Cold Lazer Therapy?

Has anyone tried this?

This clinic is where I live.

It looks promising but it wouldn't be covered by my medical plan. I'll have to save up.

I had a short discussion with the clinic that offers this therapy on the phone today. It is also called K Laser or Class 4 laser therapy, or low level light therapy (LLLT). Has anyone tried it? I see someone has posted a warning about another kind of laser.

I found another article that is specific to TN and LLLT:,1

As far as therapies that are available, this looks relatively low risk.

Low Level Laser Illumination techniques and devices have come up many times in discussion here on Living With TN. And I have responded in several of those threads. You'll find some of my earlier responses if you search on Laser at top right of this page.

To summarize: although the web sites of various providers do provide patient testamonials, I have yet to see a SINGLE randomized controlled trial anywhere in medical literature.
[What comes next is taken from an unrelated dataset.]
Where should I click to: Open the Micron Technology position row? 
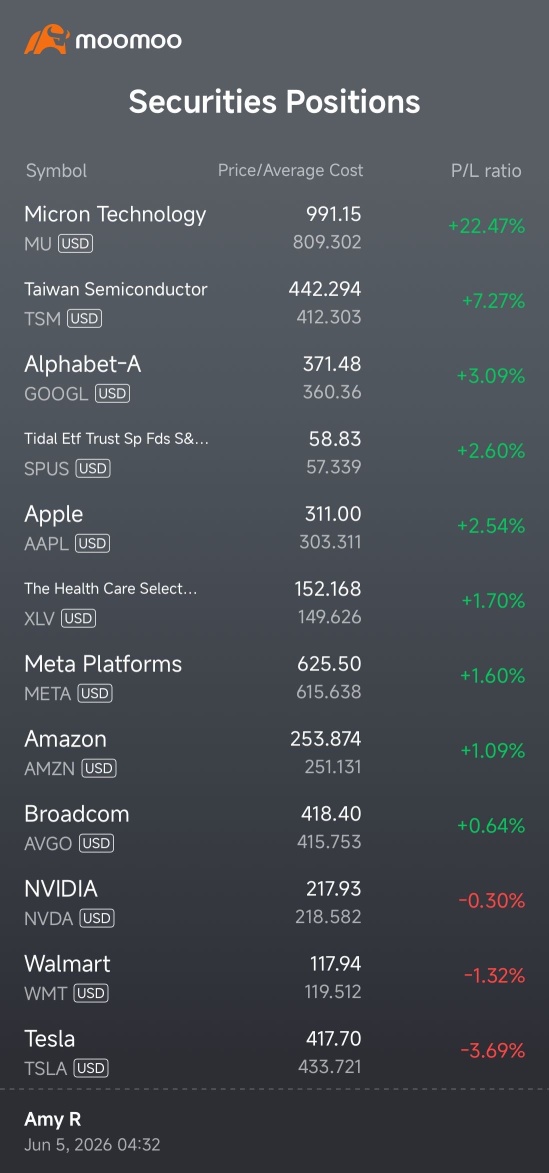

Not one. This class of treatments is judged "safe" by the US FDA, but it has not been found "effective". As far as I am aware, no Medicare reimbursement code has been issued for it's use in facial neuralgia.

I've also talked with multiple TN patients who have tried the technique and gotten little or no benefit from it despite laying out thousands of dollars. I won't name the worst offender organization here because I don't want to attract the attention of Google to the subject. A couple of the people I've talked to have passed on complaints to various government or news hot lines and one to a District Attorney's office, pretty much without result.
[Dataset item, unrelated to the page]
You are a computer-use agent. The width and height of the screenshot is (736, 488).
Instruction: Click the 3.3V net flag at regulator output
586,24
As far as I can tell, there are a good number of high pressure sales experts pushing this class of techniques for highly exorbitant and unreasonable prices that in no way reflect the actual facility or device overhead expenses. They also tend to practice intimidation and threats against people who complain that they haven't been helped. Those are all indicators to me that what we're dealing with in this class of advertised techniques is as phony as a three dollar bill, at least insofar as facial neuralgia is concerned.

So the rule of thumb here is "if it sounds too good to be true... then is most likely is too good to be true." I'd personally advise anyone important to me not to put down money on something like this.

Regards and best,

Red Lawhern, Ph.D.

Resident Research Analyst, LwTN

Thanks for your reply Red. It does seem that there are few scientific studies available. And it is expensive, but not too much more than the medication I'm taking (that is, if the laser therapy does what these articles claim). I'm going to keep doing my research. In the event that my TN becomes more serious I would rather take a risk with something like this than go for surgery. At the clinic near me the recommended number of treatments would cost about $500.

I found this scientific article that verifies increased blood flow from laser therapy:

This one is more specific to TN and pain, but I can only see the abstract:

and another...

and this one has a large group of subjects, some with TN

I'll look further into the links you've suggested. But I would suggest it likely that one would get as much increased blood flow from a simple thermal hot pad, as from any laser illumination that doesn't actually burn the skin. Laser light doesn't penetrate deeply; its energy is almost all deposited in the first few millimeters of the skin. And TN is not a disorder of circulation.

You'll be doing very better than some if your financial risk is as low as $500 dollars. I've talked with folks who have dropped over $3,000 for a series of 14 to 20 "treatments" delivered by a nurse practitioner after an initial MD interview. And although I don't want to pick on you or seem dismissive of you as a person, I feel ethically obligated to point out that fear of the alternatives is not a sound reason for selecting any therapeutic procedure -- in TN or any other medical disorder. The more you know about your alternatives, the better is your position for choosing between them. And not much is truly known about LLLI therapies.